Perhaps, like me, you’ve observed comments from people suggesting that if they don’t worry about their work or their family, it means they are being uncaring and/or irresponsible. But if you look at the impact of this pattern more closely in families, you’ll see that parents who worry incessantly about their children will end up inadvertently transferring their anxiety on their children. When children grow up in a worry-filled atmosphere, they tend to internalize both of these messages; that they cannot be trusted to make good choices for themselves, and that the world around them should be feared.
In the workplace, we’ve all encountered people who seemingly worry about everything. Usually they project a quality of energy that is filled with angst as they try to micro-manage as much as possible of what goes on around them. In his book Before Happiness Shawn Achor explains that worrying not only undermines the positive genius that potentially resides in each one of us, it actually has other negative side effects, one of which is to speed up the aging process. This was found when researchers from Harvard and other institutions discovered that phobic anxiety and fear destroy the proteins at the end of our chromosomes called telomeres.

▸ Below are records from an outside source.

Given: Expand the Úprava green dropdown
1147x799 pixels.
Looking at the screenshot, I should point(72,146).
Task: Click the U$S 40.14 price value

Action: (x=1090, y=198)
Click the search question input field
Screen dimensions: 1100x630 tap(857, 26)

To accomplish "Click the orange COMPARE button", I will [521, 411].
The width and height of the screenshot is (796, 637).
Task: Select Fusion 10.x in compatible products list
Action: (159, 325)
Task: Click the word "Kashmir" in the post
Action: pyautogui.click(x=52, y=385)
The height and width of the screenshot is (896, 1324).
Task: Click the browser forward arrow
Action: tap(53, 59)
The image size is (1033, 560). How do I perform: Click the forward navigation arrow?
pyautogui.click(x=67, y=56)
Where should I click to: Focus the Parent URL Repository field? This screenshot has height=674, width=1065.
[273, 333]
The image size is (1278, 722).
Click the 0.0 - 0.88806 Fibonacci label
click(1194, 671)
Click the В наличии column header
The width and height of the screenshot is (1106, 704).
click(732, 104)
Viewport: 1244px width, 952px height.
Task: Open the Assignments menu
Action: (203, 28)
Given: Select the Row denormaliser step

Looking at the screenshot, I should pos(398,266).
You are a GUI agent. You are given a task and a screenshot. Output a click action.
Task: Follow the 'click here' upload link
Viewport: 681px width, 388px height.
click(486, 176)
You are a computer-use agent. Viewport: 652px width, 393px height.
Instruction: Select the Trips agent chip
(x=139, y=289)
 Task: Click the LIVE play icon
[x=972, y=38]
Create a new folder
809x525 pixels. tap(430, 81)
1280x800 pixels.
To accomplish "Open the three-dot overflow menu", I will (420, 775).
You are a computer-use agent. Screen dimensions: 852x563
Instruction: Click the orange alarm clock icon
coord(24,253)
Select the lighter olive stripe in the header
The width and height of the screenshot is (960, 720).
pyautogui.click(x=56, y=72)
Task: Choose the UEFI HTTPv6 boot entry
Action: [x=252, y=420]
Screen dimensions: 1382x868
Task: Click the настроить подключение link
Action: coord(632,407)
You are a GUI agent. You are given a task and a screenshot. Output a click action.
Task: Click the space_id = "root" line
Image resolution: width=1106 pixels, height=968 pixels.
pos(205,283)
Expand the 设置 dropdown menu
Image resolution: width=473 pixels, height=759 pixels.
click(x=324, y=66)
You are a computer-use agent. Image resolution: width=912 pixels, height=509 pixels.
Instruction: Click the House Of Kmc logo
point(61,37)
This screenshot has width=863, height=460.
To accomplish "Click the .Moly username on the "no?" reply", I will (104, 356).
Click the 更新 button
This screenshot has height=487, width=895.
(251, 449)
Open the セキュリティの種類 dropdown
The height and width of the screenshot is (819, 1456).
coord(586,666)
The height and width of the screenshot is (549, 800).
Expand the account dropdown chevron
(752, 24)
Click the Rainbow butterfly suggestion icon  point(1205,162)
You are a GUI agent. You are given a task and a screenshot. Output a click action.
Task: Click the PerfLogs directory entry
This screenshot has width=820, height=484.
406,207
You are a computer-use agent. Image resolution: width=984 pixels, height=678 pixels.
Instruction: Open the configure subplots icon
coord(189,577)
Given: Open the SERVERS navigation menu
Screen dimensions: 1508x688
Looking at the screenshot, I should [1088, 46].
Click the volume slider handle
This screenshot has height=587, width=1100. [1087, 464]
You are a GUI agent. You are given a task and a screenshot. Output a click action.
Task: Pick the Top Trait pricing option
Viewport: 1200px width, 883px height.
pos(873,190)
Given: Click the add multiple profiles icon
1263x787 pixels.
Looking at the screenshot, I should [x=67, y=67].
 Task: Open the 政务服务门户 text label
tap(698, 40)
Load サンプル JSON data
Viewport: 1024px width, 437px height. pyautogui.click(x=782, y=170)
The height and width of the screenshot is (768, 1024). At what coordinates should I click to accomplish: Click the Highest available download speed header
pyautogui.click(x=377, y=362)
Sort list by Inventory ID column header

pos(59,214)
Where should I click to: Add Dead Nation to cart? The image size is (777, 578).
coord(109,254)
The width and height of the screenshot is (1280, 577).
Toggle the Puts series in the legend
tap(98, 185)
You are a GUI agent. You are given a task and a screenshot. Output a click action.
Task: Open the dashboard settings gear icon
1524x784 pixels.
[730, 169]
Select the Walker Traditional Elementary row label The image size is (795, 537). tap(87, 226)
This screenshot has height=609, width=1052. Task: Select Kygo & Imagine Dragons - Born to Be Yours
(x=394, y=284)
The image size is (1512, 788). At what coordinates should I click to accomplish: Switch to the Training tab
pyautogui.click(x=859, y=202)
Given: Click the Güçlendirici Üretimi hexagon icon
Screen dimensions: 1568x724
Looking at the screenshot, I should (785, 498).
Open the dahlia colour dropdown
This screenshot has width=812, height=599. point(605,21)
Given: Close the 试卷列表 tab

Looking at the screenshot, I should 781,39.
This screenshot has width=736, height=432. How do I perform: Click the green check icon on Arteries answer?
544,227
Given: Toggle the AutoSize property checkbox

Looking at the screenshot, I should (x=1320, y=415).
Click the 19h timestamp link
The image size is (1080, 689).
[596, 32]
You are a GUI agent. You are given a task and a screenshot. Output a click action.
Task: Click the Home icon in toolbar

Achor adds that new research is also showing that work exhaustion and worry also have the same effect on chromosomes which is speeding up aging.
Shawn’s writing about the cost of worrying is just a small part of the wealth of information, inspiration, insights and research findings that abound in Before Happiness. I highly recommend this book and I hope that you too will find that there is so much practical value in reading about positive psychology especially from Shawn whose writing shines with such clarity, cleverness, warmth and humour.